I have a basket, too—a place for questions I can’t wait to ask Jesus in person someday. The more I study, the more my basket fills up. Where did Satan come from? How are we supposed to read Genesis 1? Why didn’t the Old Testament outlaw slavery? What did Paul really mean in 1 Timothy 2:12? What’s the deal with head coverings? Who wrote the Pentateuch . . . and when? Why is the Song of Songs in the Bible? Is Job a true story or an epic poem? Is Jonah a true story or a parable? How extensive was the flood? Can a true believer reject the faith? If God can bring healing, why doesn’t he? What about those who die without hearing about Jesus? I carry these questions and many more in my basket. But none of these questions changes the fact that I’ve been transformed by the love of God, poured out through the sacrifice of his Son, Jesus, on my behalf. I’ve learned to live without certainty in some areas because God’s grace is sure.
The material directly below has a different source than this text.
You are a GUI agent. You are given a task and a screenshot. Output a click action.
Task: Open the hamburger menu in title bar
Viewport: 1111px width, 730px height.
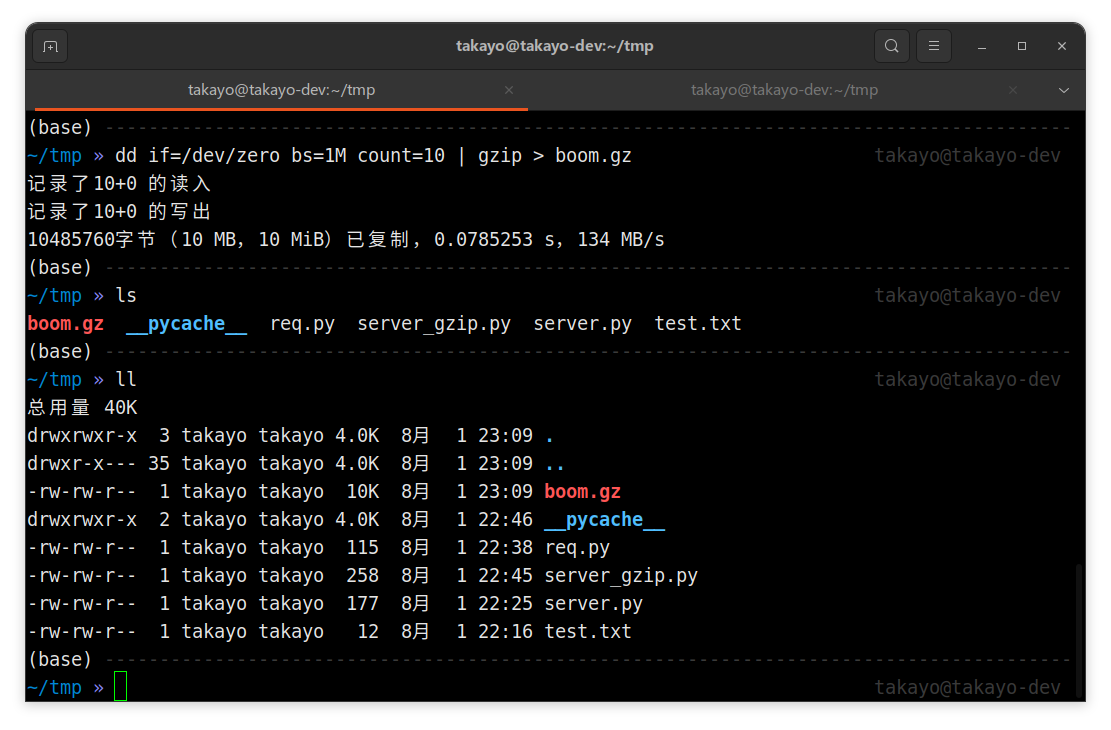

How about you? Is your faith stalled by questions you cannot answer? I think Wright wants us to go forward with what we know of God, and hold our questions in a basket. These questions are important, and they should not simply be abandoned, but some of them may turn out to be unanswerable on this side of eternity. Our finite minds can only grasp so much. It would be a pity to insist on complete knowledge, when we aren’t wired to be able to handle it all anyway.
So we bring our questions along for the ride. Perhaps the answers will become clear over time, and perhaps not, but either way we will not miss out on the adventure of faith.